== What the task asks ==
Using the listing below, copy exactly the lines from the one containing "Image resolution: width=2389, height=1540." to the one containing "Cast (388, 480)", both lines included, and no others.

== Given information ==

Content starts

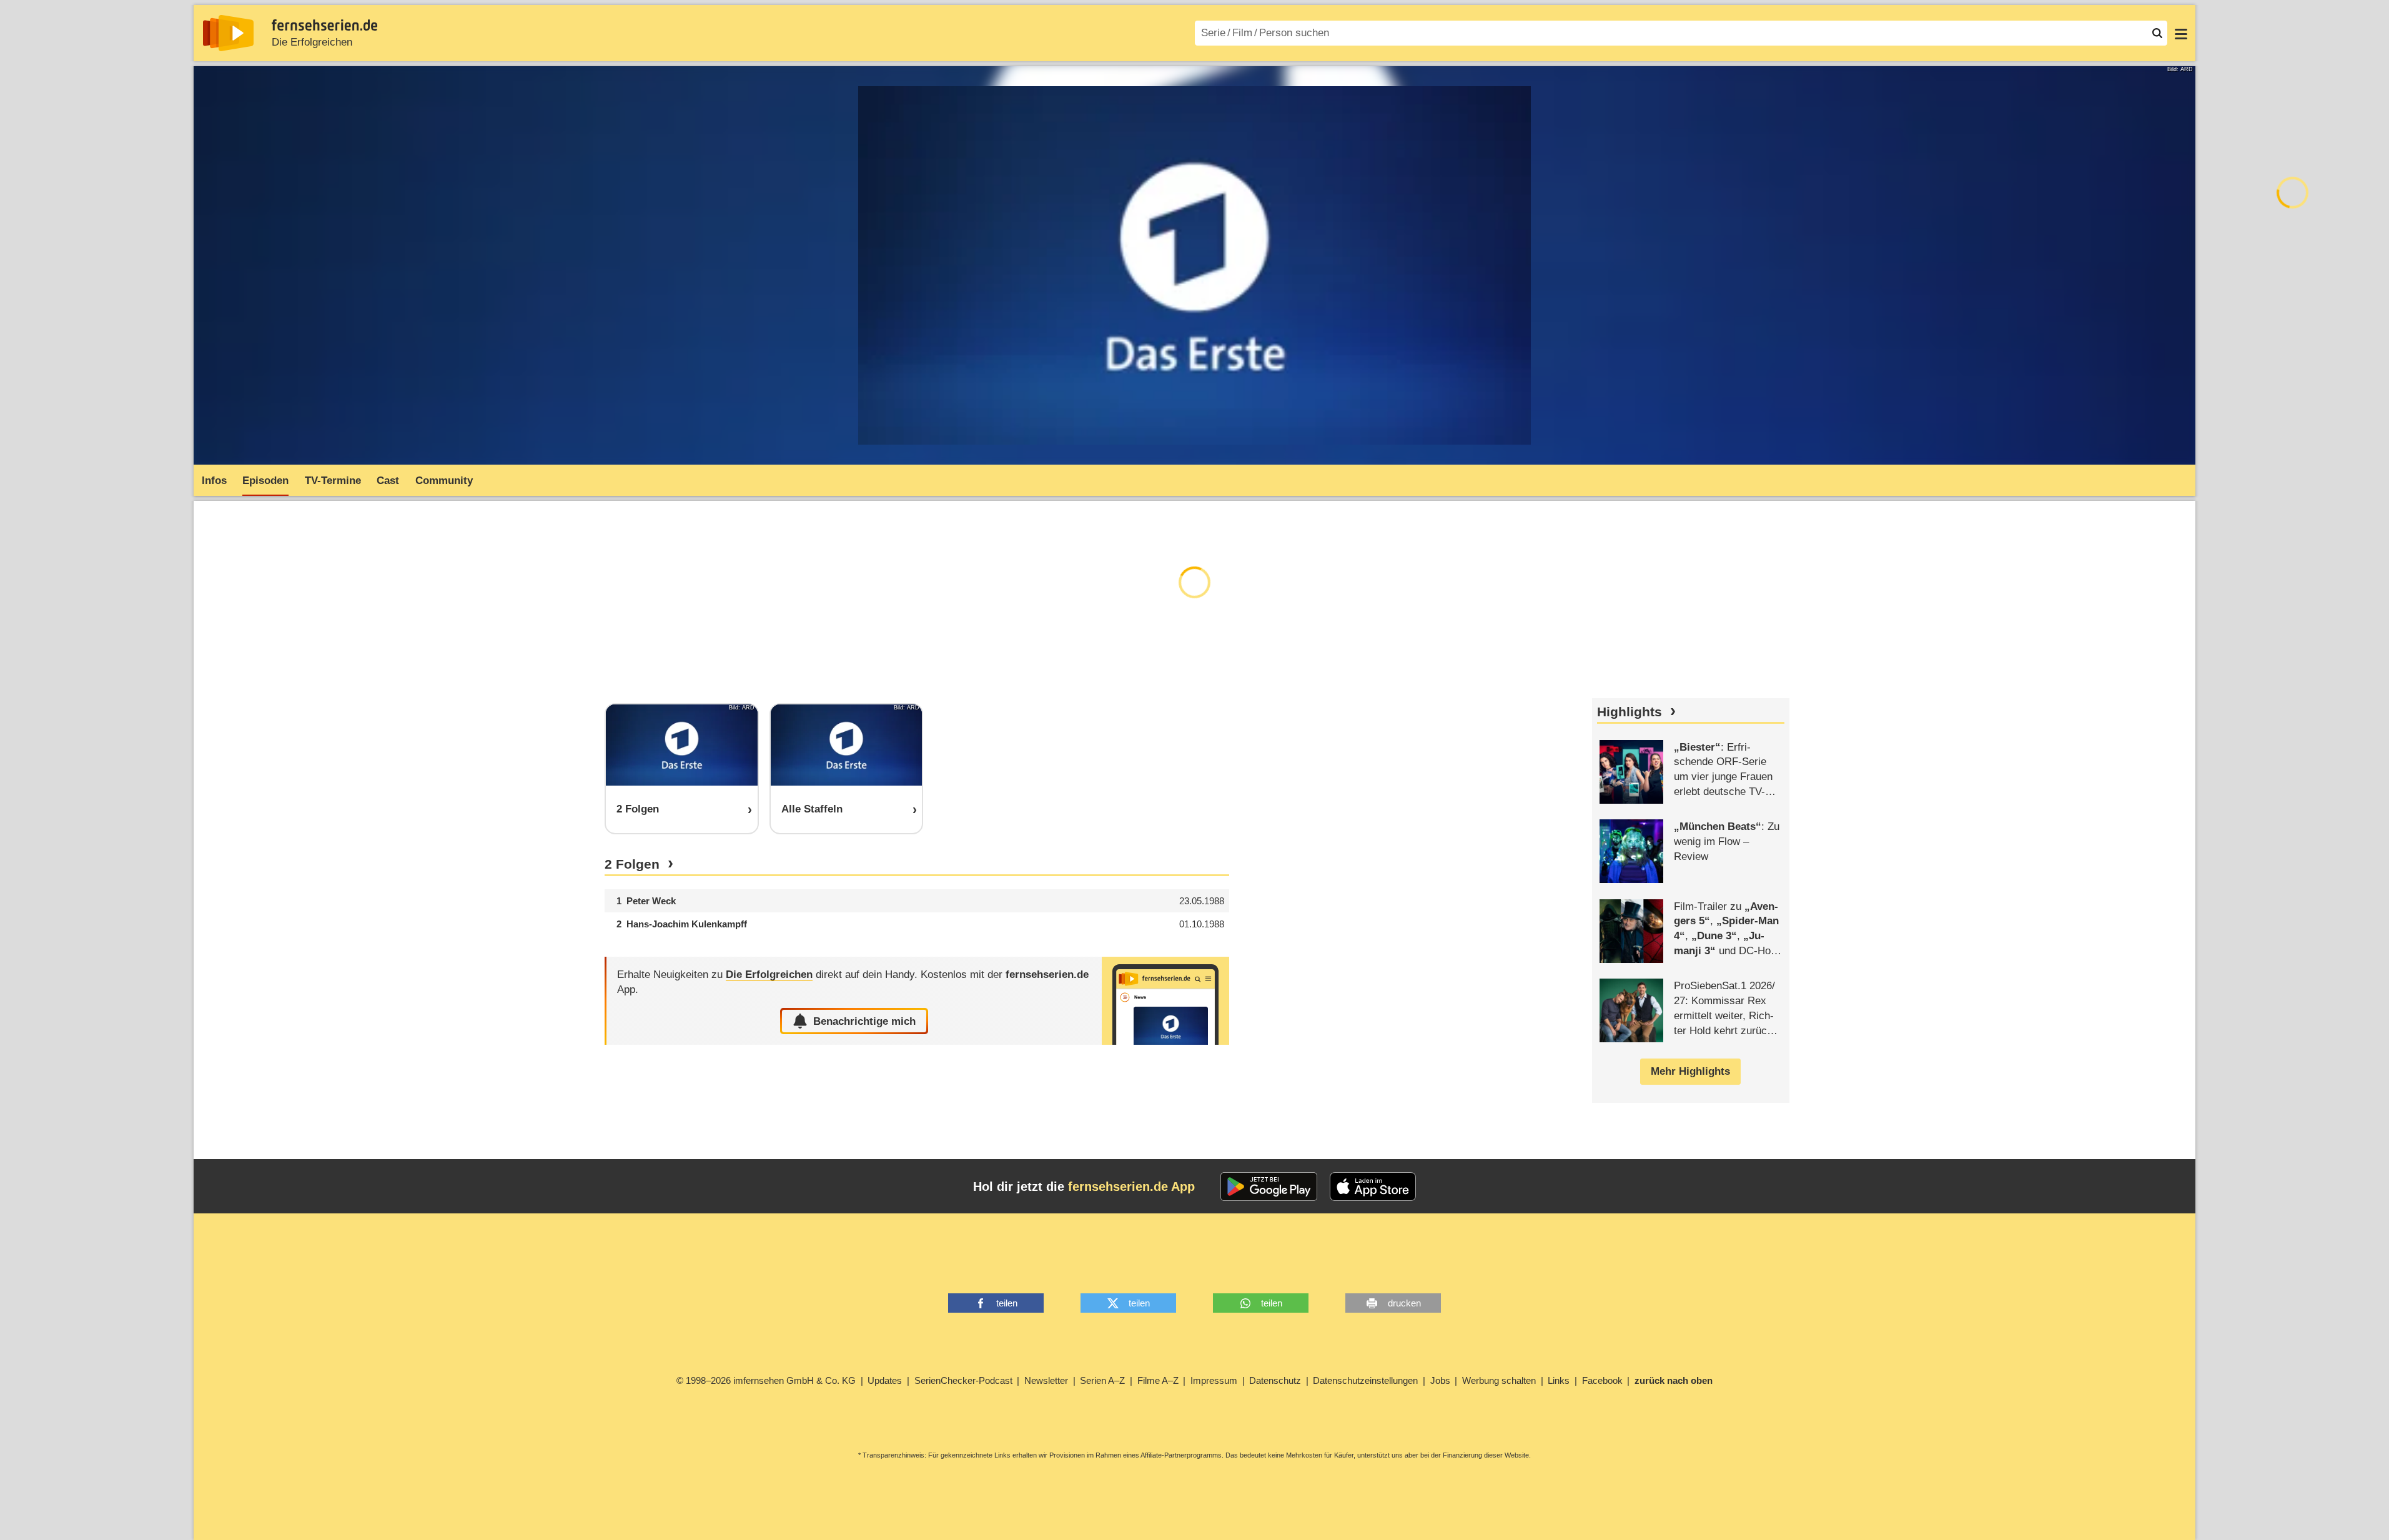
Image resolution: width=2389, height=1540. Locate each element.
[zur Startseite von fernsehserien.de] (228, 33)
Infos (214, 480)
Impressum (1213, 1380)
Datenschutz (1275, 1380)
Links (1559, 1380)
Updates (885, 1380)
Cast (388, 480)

Content ends
Content starts

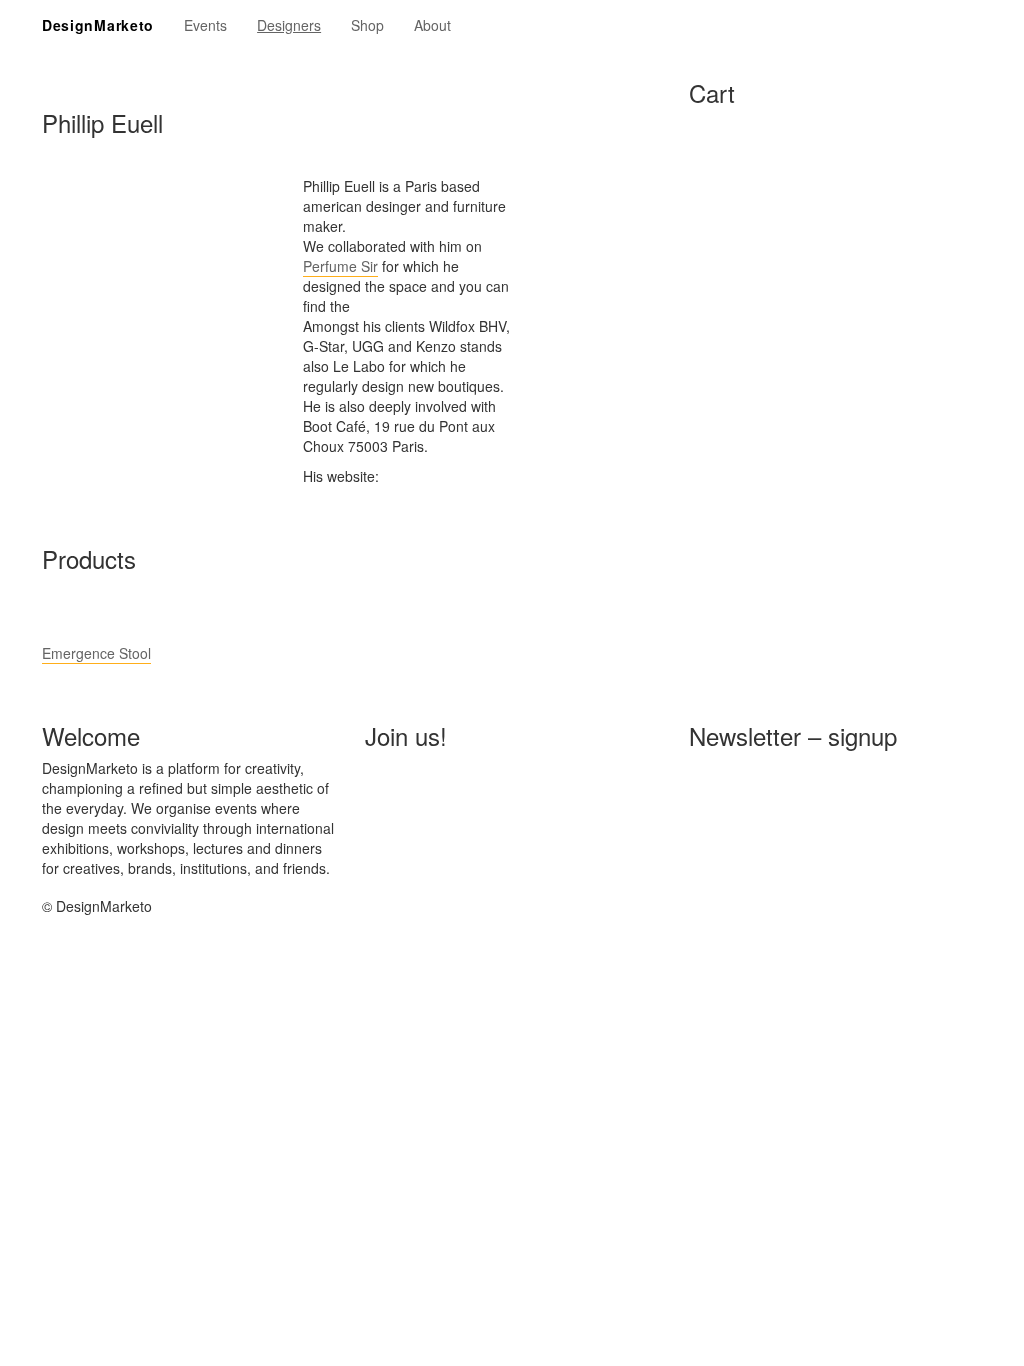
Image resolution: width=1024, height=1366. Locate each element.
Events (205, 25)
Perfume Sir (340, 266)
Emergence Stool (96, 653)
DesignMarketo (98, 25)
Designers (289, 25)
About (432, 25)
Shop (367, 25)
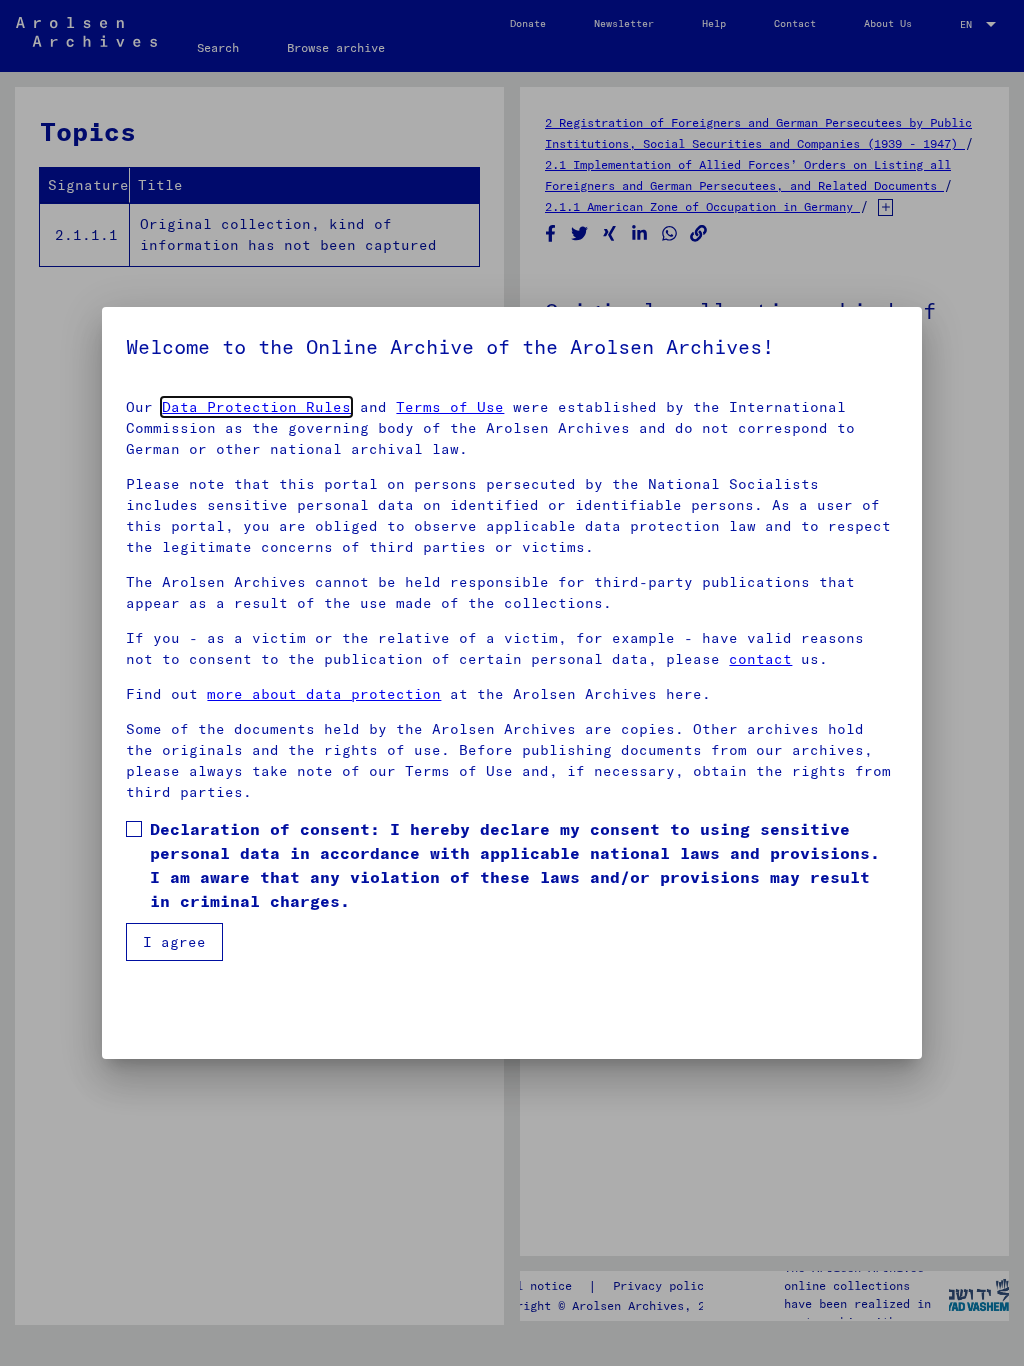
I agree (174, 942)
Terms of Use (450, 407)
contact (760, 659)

Content ends
Content starts

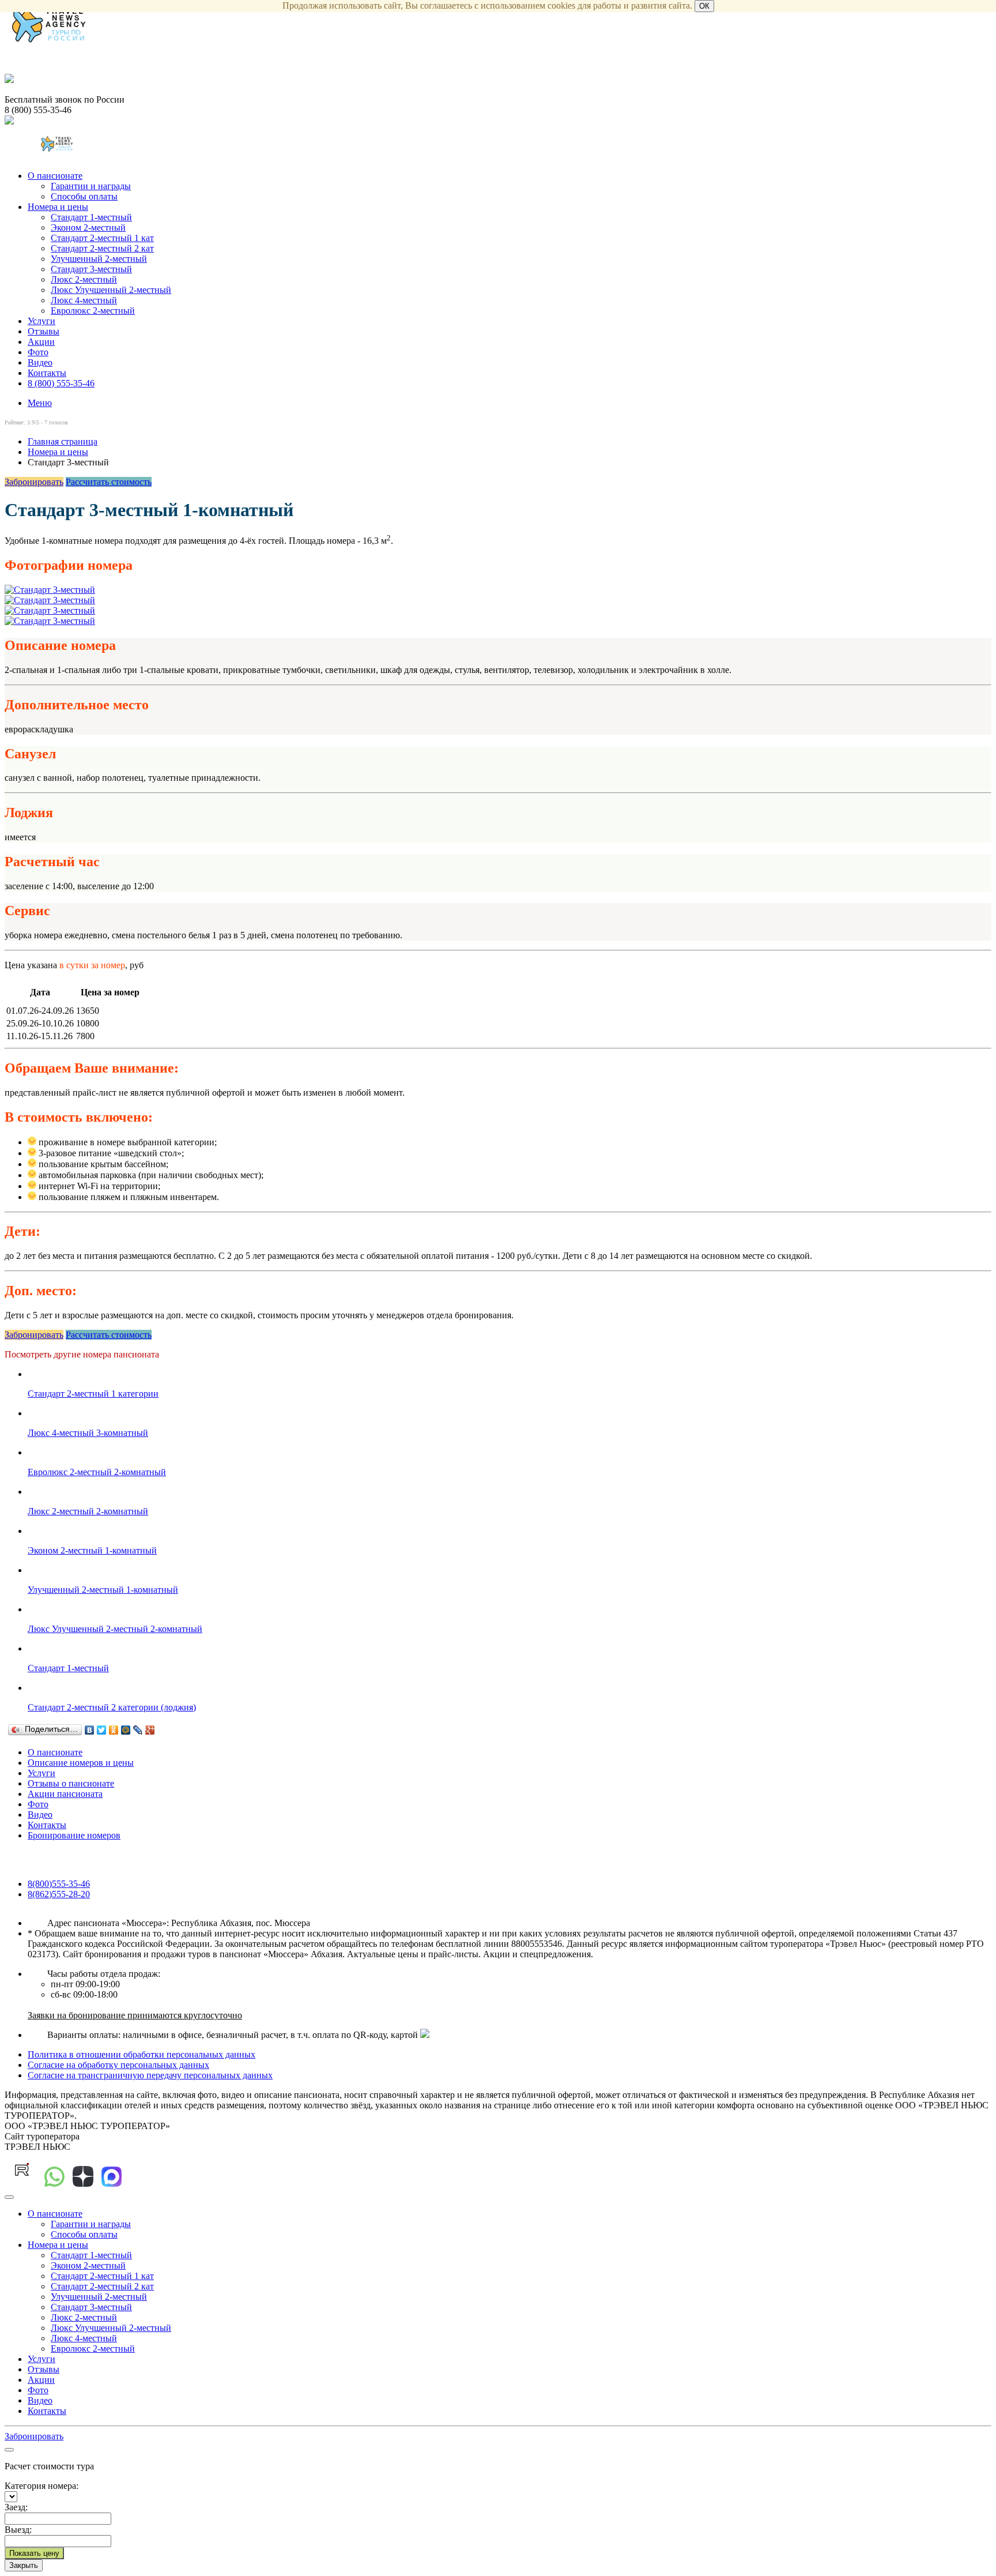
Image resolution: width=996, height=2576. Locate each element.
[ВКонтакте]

Content ends

== Answer for the task ==
Image resolution: width=2389, height=1540. Locate each element.
[zur Startseite von fernsehserien.de] (228, 33)
Infos (214, 480)
Impressum (1213, 1380)
Datenschutz (1275, 1380)
Links (1559, 1380)
Updates (885, 1380)
Cast (388, 480)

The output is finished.